By Brandon Nolta

It’s an ugly fact that in the wake of natural disasters, insurance fraud of many stripes takes place, and sometimes companies are just as guilty. As K-VILLE opens this week, it looks like people who’ve been burned on both sides are raring for a fight, as an insurance investigator looks into a house fire of a place abandoned since the hurricane. The investigator, who obviously suspects the owner of setting the fire to get the insurance, is a bit snippy; the owner, who obviously didn’t get any money from her policy to fix up the place, doesn’t like the insinuation. Tempers flare, the investigator pulls back and trips over himself … and finds a torched and toothless corpse in the remains of the house. Here’s where our friends Boulet (Anthony Anderson) and Cobb (Cole Hauser) step in.
While Cobb and the fine fire marshal (Sarah Brown) circle each other like panthers sizing up a gazelle, Boulet stays on trying to ID the body, but he’s got distractions of his own. He’s broke, his house is rotting out from under him and, maybe worst of all, he’s fighting back his emotions now that his old partner Charlie (Derek Webster) has rejoined the force and has seemingly been promoted to Boulet’s squad right off the bat, a position it took Boulet years of hard street work to earn. Boulet’s got a lot on his plate, and it’s a big plate (no, that isn’t a fat joke).

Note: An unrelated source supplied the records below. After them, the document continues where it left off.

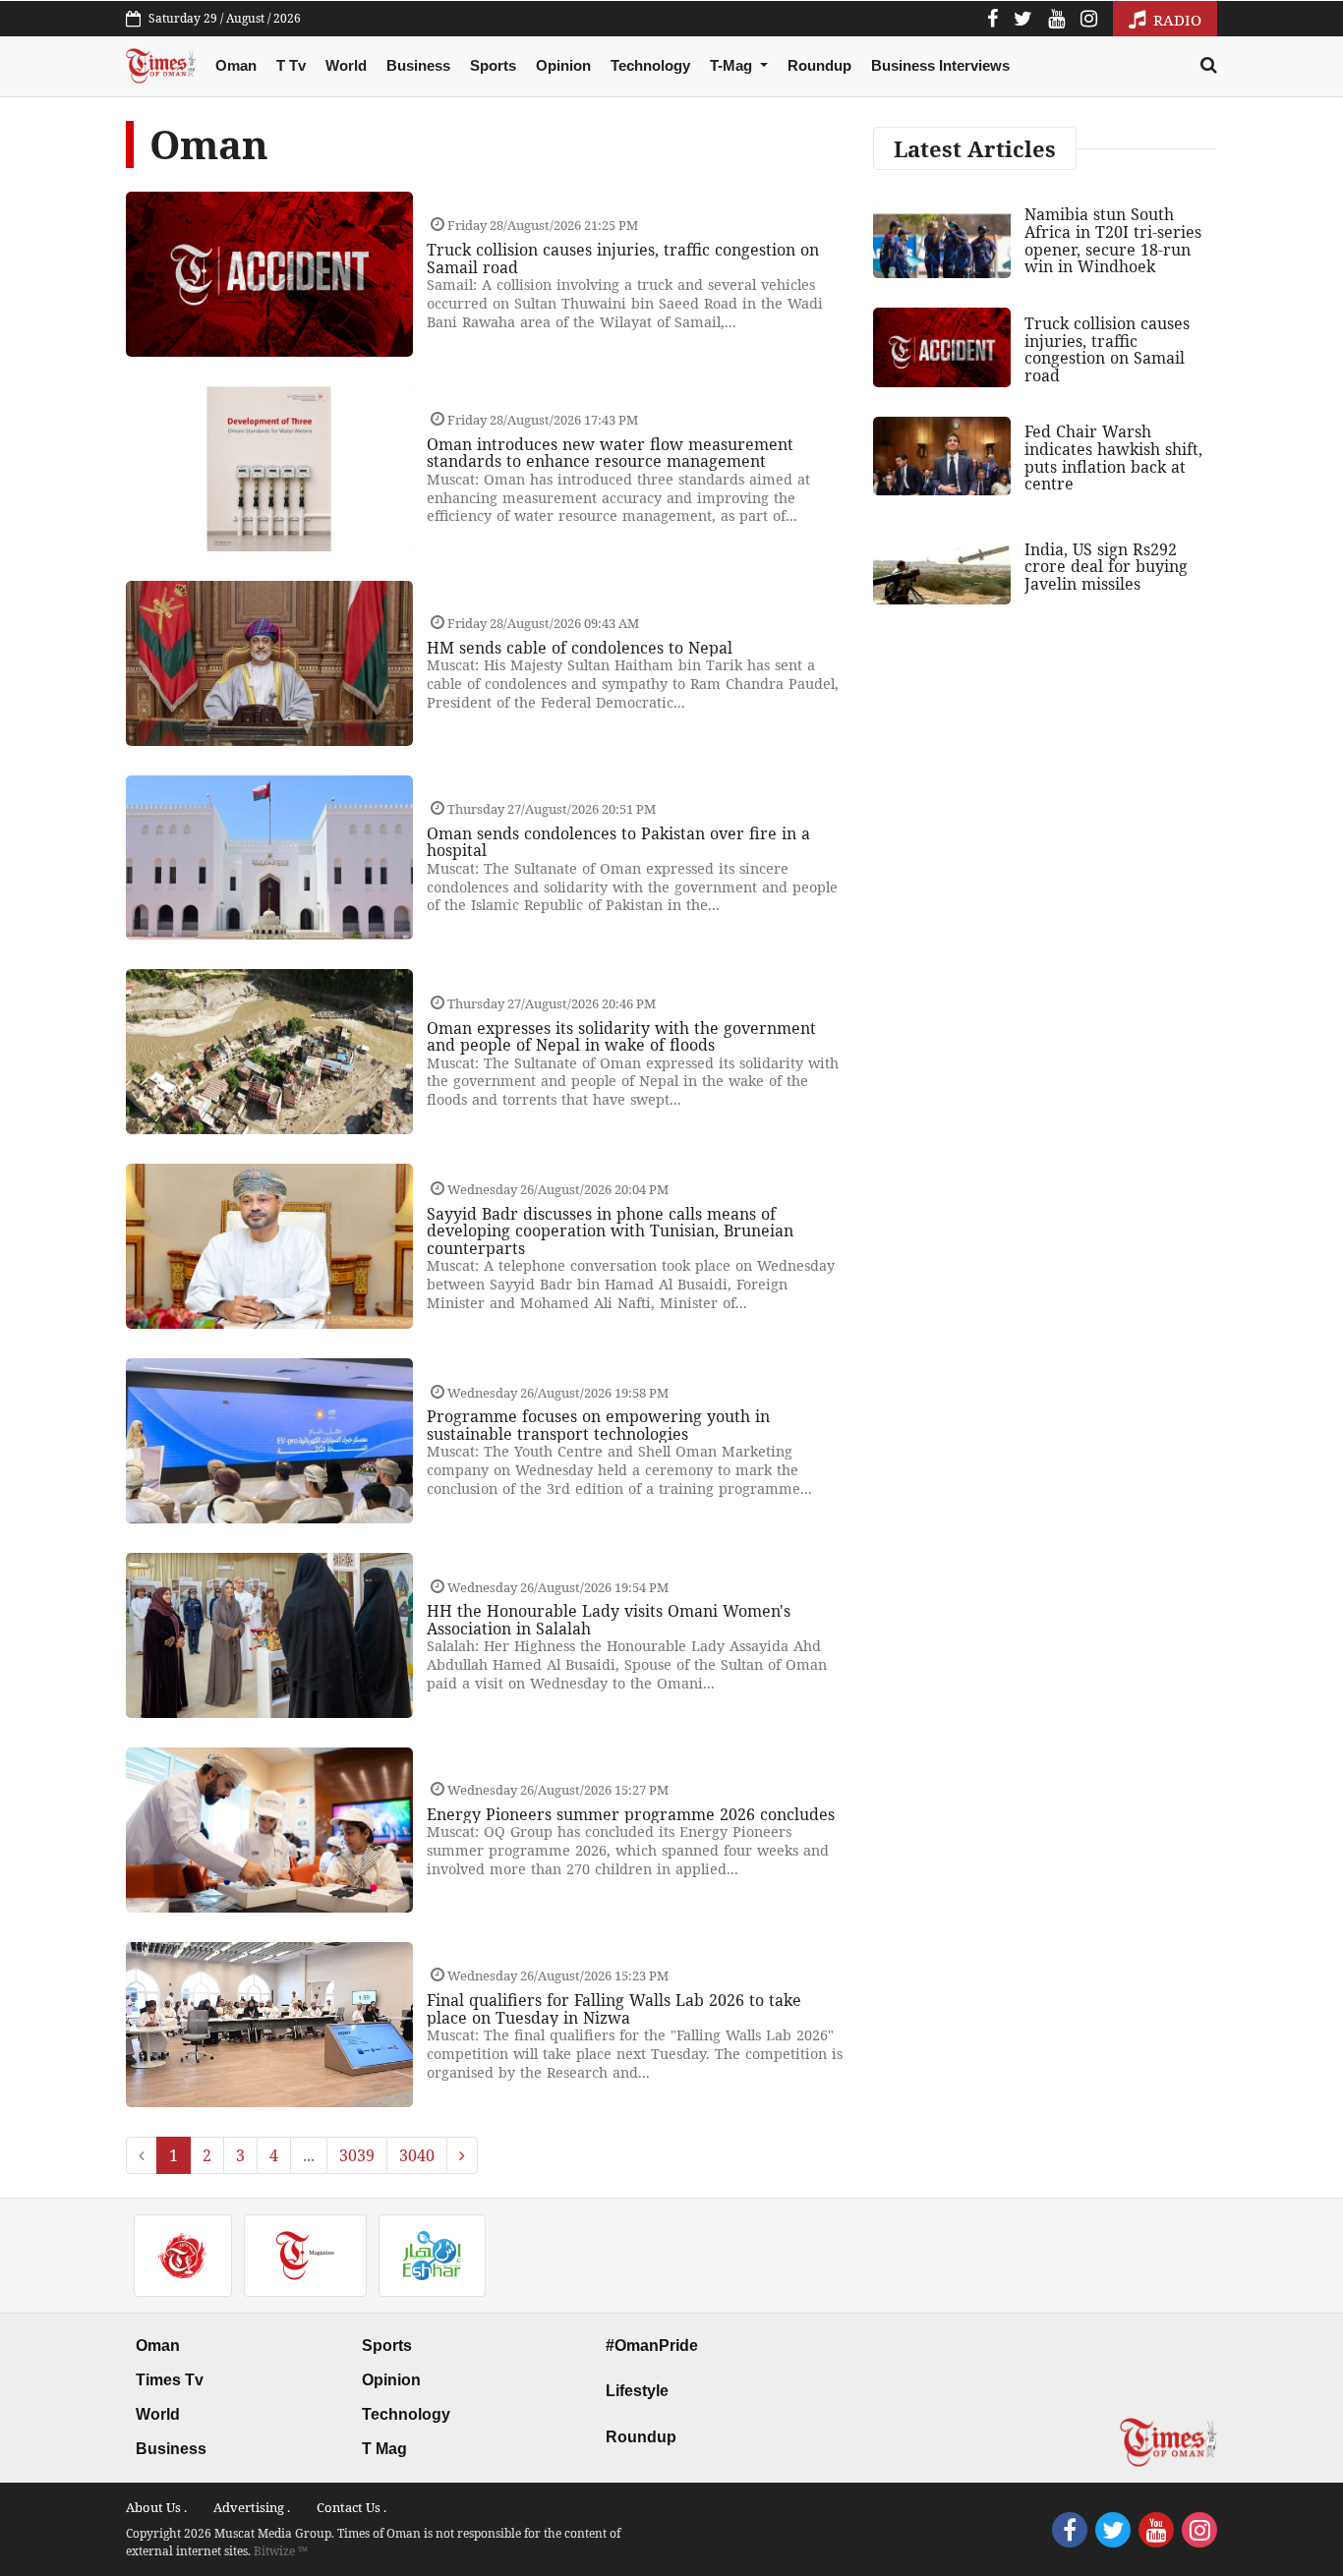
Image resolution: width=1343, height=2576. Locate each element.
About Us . (156, 2507)
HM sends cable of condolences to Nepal (579, 647)
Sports (493, 65)
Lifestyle (637, 2390)
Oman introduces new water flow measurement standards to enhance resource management (610, 453)
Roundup (819, 65)
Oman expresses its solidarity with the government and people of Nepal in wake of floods (621, 1037)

Despite all the personal issues and sexual tension, things progress. An autopsy reveals that the body holds a key piece of evidence: traces of an accelerant that demonstrates arson. Several other fires in the city were suspected of being set, but the accelerant leaves no trace after combustion, so the fire marshals had nothing to go on. Now, between the list of suspicious fires, the insurance company that denied all the claims and a missing adjuster from the same company, the pieces start to fall into place. There’s more than one complication, though; a late-night meeting between Charlie and Embry (John Carroll Lynch) reveals that Charlie is working the IAB tip, spying on his fellow folks in blue. Embry suspects a fox in the henhouse, and Charlie gets to hunt it down.
Meanwhile, the paper trail shows that the deceased adjuster approved four claims, and one of those that got paid was a chemical engineer. Now, the boys are thinking there are two perps, but Cobb starts to think that his latest roll in the hay might have something to do with it. Bad mojo, but he’s not alone in feeling it; Boulet, recalling a story about money in a train locker left by a drug dealer, feels the temptation to go get some, but at the last minute, decides to stay on the right and narrow, only to get confronted by Charlie. What will Charlie do? Then again, what will Cobb do with his suspicions? Well, the boys do what they do best: run down leads and sniff out the truth. They find that the guys who got their claims approved all worked at the same company, and put it all together just in time. From there, it’s all over but the crying. Whatever the ratings or the network might say, K-VILLE remains an involving and well-acted drama, and this reviewer hopes that it doesn’t fall victim to the WGA strike or the fickle nature of Fox. Cobb and Boulet are two of the better characters on the tube right now, and their adventures in the Big Easy are worth keeping around. You getting this, Mr. Murdoch?